Portable media player

The iRiver E100 is a portable media player developed by iRiver. It features a 2.4" TFT LCD 320x240 colour screen, built-in 1 watt speakers, a line in port and a microSD card expansion slot up to 8GB. The user interface is navigated by using the iRiver "D*Click" scheme. However, the controls are isolated to the lower section of the device's front. There are minimal buttons located on the side of the device including a power button and two-in-one volume bar. There is also a "hold" switch located on the other side of the device.

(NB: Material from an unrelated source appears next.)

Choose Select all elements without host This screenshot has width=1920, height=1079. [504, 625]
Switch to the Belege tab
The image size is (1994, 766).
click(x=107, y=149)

The iRiver E100 is capable of playing music files in various formats including FLAC, Ogg, APE, DRM and non-DRM WMA files, MP3 with image and 2-lines karaoke. Video files in MPEG, AVI (MPEG-4 codec support), MP4, WMV and FLV (can play YouTube FLV directly, without conversion). Photos in JPEG (non-progressive), BMP, GIF, PNG formats. Texts in TXT format (supports a lot of foreign languages including all European languages, Russian, Chinese, Japanese, Hebrew, Indian, Korean etc.). Has an in-built podcast-ready Voice Audio Recorder with internal microphone (it is also possible to attach external professional stereo microphones) and FM Radio (with Radio Recorder) which is customisable in E100 devices running E100 firmware 1.03 or higher through the iriver plus 3 software. All recordings are directly encoded to WMA format.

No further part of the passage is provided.